Intel's software helps uncover examples of the first problem. The tickless kernel helps with the second.

Going tickless
Version 2.6.21 of the Linux kernel, which Torvalds released in April, includes the tickless option. It was incorporated into Fedora 7, Red Hat's free hobbyist version of Linux.

"In terms of power, it's a huge savings," van de Ven said.

A typical Intel processor for mobile computers consumes a maximum of 1.2 watts in its deepest power-saving state, he said. "The gotcha is that if you wake up every millisecond, you hardly get past the shallow power saving mode," van de Ven said. "The end effect is that tickless gets you into the maximum power save modes, saving significant power and extending battery life."

The tickless kernel still keeps track of time, but in a different way. Instead of checking frequently for work to be done--literally 1,000 times a second in the case of Linux, with each millisecond-long tick of the kernel's clock--the kernel schedules the hardware to interrupt it when it knows a future job will require its attention.

The tickless kernel provides another indirect benefit when it comes to power efficiency: It enables better use of virtualization, technology that lets multiple operating systems run simultaneously on the same computer, by replacing numerous idle machines with fewer, more efficiently used ones.

Tickless kernels mean that the virtualization software that underlies all those operating systems isn't unduly taxed with needless interruptions. So theoretically, administrators can consolidate servers more aggressively.
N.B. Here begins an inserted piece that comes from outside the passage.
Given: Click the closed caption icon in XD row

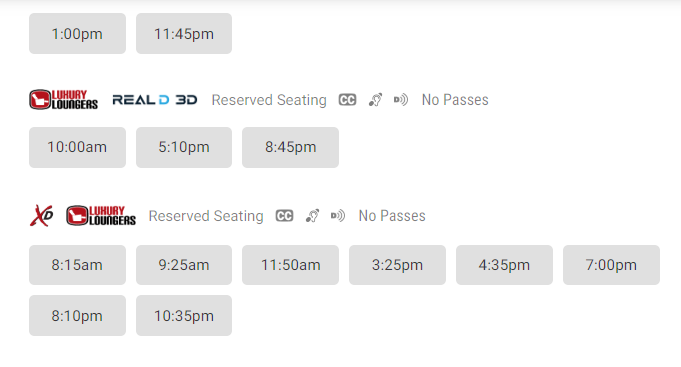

"If you have a server running 50 virtualized guests, and each guest has a timer tick 1,000 times per second, that is 50 thousand ticks per second, without even doing any work yet," van de Ven said. "With tickless, you go from 1,000 to maybe 10, and suddenly it becomes manageable to do 50 guests."

Michael Larabel, editor of the Phoronix site that tests Linux hardware performance, found the tickless kernel can cut power consumption from 28 watts to 26 watts in IBM's Pentium M-based ThinkPad R52 running Fedora 7.

"A tickless kernel, in conjunction with (processor-based) power-saving technologies, can go a long way in extending the life of the battery and reducing the heat output," Larabel said.

Peeking with PowerTop
A tickless kernel isn't much good if higher-level software requires the kernel to schedule frequent wakeup calls. That's where PowerTop comes in.

"A typical Linux distribution has many components that wake the processor up frequently for no good reason," van de Ven said in an announcement of the software. "PowerTop will provide an indication of which...software components are the biggest offenders in slurping up your battery time."

Scrutiny with PowerTop has uncovered power-draw culprits. The Gvim text editor's blinking cursor wakes up the kernel. Evolution e-mail software needs to check for new jobs to do 10 times a second. The GAIM (now called Pidgin) instant-messaging software checks every 5 seconds to see if it should set itself as "idle."

As well as fixing these sorts of issue, the Linux kernel itself needs to be spruced up to better support its own "ticklessness."

"Even though the kernel itself now has all the fundamental timer-handling knowledge, most of the kernel subsystems use some timers for their own handling, and tuning that usage will probably go on for some time," Torvalds said.

And other frontiers need work, van de Ven said. Device drivers--the software modules that let the kernel communicate with hardware such as network cards or keyboards--need to be revamped to better handle power issues.

Another issue is developing power-related policy management software that governs a computer's behavior based on what its user is doing. And yet another thorny one is supporting laptop suspend-resume abilities better so laptop computers can hibernate gracefully.

"On the suspend/resume side there will be a lot of rearchitecting needed, especially for suspend-to-disk," van de Ven said. "It's an ongoing discussion topic in Linux."

But much of that work can take place on a newly tickless foundation. "The heavy lifting is mostly done," Torvalds said.